From the entries below, gather every line containing the string "audio".

___ Data for analysis ___

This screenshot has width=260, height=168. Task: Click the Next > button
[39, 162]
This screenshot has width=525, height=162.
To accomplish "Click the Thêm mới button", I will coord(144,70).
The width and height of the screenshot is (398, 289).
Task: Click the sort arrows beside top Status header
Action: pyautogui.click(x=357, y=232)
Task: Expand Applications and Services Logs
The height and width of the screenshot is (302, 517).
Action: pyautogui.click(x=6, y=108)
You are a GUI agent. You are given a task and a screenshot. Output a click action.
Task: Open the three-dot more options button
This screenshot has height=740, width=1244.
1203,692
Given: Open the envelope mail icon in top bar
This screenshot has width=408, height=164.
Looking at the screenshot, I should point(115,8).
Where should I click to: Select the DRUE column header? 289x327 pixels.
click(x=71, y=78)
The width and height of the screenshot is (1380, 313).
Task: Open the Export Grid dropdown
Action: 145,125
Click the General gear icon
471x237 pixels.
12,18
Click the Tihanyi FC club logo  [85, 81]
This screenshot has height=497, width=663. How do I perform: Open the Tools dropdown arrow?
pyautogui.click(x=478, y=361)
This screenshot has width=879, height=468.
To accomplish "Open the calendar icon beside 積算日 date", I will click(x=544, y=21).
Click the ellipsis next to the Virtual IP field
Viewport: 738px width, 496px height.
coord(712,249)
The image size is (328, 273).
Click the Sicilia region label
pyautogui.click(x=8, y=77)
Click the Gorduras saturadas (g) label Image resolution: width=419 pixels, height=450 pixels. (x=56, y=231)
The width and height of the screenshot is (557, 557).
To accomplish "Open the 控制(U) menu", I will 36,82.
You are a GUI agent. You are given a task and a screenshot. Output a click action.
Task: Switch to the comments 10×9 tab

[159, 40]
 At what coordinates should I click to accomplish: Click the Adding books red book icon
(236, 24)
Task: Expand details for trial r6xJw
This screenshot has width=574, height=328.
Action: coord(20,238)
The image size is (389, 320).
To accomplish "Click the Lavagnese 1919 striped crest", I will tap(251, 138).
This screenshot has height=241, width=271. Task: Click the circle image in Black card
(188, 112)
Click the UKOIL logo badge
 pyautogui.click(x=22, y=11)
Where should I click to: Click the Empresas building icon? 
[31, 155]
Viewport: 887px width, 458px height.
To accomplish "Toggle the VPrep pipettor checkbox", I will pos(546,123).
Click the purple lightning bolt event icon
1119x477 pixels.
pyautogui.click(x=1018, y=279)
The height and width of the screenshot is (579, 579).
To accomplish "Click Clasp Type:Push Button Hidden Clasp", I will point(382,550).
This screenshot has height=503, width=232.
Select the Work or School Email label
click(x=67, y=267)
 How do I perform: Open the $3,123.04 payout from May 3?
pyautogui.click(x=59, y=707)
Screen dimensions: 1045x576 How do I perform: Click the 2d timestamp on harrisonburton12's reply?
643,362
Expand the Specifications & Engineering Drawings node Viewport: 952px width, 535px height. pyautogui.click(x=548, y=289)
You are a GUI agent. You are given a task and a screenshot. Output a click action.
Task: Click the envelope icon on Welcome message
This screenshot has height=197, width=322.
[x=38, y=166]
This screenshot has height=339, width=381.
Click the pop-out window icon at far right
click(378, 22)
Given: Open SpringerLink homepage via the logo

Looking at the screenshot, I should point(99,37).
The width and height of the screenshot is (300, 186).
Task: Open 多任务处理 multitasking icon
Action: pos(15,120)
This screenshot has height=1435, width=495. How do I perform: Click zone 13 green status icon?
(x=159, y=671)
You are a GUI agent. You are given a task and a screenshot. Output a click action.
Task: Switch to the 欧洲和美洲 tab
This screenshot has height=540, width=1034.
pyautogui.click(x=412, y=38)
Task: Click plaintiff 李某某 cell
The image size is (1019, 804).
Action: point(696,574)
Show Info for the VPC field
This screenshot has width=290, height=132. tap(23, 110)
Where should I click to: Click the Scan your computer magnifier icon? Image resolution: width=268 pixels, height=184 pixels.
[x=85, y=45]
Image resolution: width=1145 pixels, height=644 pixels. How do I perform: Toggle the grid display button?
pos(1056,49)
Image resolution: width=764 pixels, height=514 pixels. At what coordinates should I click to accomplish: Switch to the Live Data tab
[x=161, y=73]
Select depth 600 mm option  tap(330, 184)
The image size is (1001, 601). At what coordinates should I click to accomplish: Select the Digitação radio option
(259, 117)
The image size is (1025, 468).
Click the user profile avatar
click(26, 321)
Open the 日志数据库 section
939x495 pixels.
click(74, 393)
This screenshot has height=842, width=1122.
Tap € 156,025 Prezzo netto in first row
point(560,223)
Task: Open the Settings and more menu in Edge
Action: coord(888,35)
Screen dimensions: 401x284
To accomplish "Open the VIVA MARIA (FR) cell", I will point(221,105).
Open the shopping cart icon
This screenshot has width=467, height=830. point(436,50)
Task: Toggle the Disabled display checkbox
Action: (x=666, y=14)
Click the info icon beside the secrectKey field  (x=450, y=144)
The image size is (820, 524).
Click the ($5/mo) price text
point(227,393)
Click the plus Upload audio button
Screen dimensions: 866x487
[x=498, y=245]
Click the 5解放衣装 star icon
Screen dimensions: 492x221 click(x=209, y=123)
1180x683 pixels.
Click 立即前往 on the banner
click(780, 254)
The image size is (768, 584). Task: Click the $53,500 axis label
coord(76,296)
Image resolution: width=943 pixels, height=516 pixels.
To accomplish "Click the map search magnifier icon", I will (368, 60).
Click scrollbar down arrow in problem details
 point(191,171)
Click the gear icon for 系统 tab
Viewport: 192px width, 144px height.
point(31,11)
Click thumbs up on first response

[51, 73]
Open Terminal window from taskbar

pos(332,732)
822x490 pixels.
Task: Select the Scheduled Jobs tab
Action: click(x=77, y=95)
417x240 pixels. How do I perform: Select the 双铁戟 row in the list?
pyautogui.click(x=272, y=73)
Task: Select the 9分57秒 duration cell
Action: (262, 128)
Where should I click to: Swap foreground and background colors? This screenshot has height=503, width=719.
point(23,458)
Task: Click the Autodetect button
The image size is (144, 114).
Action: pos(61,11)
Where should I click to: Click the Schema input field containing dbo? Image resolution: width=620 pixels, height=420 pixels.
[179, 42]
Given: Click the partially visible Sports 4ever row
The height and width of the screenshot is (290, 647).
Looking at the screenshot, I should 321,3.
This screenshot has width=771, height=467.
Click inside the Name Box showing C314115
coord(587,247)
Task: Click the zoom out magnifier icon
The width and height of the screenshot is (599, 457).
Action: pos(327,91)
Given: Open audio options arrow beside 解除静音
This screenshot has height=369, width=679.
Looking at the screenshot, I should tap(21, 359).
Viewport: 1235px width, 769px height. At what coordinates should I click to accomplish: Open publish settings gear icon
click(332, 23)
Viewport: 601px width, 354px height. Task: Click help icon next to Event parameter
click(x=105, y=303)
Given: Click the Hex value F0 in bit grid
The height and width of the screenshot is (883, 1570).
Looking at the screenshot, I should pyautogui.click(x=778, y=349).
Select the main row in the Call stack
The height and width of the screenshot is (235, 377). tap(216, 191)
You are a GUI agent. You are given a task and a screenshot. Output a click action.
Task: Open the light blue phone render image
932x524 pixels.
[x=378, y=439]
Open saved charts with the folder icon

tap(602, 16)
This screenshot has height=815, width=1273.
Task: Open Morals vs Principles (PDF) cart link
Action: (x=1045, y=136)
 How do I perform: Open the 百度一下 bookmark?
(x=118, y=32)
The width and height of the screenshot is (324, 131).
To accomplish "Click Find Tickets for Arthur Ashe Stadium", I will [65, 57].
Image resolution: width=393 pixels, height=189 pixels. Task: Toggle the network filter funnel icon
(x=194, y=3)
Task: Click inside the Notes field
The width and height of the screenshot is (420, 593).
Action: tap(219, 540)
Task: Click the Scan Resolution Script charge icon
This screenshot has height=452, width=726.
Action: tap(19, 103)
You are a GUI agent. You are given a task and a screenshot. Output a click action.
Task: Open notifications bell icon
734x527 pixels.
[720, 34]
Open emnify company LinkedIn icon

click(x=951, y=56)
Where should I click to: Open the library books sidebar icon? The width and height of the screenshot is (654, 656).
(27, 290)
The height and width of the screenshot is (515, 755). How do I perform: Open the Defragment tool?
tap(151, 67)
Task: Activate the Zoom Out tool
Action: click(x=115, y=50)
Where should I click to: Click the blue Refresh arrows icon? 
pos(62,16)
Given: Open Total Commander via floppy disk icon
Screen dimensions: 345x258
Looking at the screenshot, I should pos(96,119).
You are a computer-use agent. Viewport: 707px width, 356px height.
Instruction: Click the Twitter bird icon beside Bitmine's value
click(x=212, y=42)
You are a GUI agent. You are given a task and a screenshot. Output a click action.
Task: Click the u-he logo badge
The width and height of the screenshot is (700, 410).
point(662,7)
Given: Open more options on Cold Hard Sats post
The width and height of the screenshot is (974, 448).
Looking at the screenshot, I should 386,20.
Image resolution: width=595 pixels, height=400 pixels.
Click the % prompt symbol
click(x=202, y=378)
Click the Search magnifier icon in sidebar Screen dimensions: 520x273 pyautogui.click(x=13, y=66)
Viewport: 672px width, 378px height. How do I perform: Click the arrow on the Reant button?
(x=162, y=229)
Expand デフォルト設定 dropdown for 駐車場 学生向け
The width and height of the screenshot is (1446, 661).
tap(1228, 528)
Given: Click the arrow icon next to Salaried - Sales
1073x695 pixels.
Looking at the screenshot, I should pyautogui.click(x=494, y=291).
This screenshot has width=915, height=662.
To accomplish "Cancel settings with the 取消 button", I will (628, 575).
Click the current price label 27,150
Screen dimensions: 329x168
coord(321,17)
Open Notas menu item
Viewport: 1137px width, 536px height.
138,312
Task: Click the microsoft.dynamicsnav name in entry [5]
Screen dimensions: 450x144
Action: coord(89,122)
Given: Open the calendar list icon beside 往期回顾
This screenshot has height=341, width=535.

___

Output below =
Click the plus Upload audio button
Given: Open audio options arrow beside 解除静音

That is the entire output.